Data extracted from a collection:
--- START ---
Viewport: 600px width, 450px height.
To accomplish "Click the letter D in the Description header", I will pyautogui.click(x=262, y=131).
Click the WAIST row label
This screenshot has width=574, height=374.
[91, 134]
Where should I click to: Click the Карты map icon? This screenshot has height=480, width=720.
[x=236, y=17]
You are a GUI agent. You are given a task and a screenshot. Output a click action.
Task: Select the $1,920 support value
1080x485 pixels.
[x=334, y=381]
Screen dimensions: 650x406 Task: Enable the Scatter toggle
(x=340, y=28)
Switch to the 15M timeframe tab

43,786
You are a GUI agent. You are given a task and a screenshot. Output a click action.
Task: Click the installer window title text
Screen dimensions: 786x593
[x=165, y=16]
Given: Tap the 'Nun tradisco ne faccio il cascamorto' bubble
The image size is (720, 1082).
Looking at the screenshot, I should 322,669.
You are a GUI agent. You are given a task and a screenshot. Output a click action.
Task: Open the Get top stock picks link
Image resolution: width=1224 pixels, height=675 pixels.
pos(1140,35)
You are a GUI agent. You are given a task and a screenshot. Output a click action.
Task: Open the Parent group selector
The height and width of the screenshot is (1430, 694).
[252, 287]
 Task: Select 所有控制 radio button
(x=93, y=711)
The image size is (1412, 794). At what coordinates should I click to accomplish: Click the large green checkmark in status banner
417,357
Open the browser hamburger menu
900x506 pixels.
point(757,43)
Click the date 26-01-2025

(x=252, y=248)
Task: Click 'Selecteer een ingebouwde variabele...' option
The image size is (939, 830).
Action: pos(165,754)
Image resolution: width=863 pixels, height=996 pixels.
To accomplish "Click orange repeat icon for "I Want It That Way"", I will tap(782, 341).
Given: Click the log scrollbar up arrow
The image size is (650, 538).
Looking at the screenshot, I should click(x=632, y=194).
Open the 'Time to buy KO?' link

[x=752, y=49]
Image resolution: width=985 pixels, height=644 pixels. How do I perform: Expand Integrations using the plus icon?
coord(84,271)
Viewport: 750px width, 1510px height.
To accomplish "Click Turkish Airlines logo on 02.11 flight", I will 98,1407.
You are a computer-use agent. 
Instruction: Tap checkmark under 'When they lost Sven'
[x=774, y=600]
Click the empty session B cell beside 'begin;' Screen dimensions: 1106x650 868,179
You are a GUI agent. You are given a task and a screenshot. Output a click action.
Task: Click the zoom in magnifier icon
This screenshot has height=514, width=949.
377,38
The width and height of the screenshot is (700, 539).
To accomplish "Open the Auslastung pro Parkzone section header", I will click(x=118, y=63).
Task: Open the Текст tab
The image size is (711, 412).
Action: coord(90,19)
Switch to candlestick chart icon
--- END ---
# [TO DO]
The lines of the records that contain the string "header" should be located and copied.

# [TASK OUTPUT]
To accomplish "Click the letter D in the Description header", I will pyautogui.click(x=262, y=131).
To accomplish "Open the Auslastung pro Parkzone section header", I will click(x=118, y=63).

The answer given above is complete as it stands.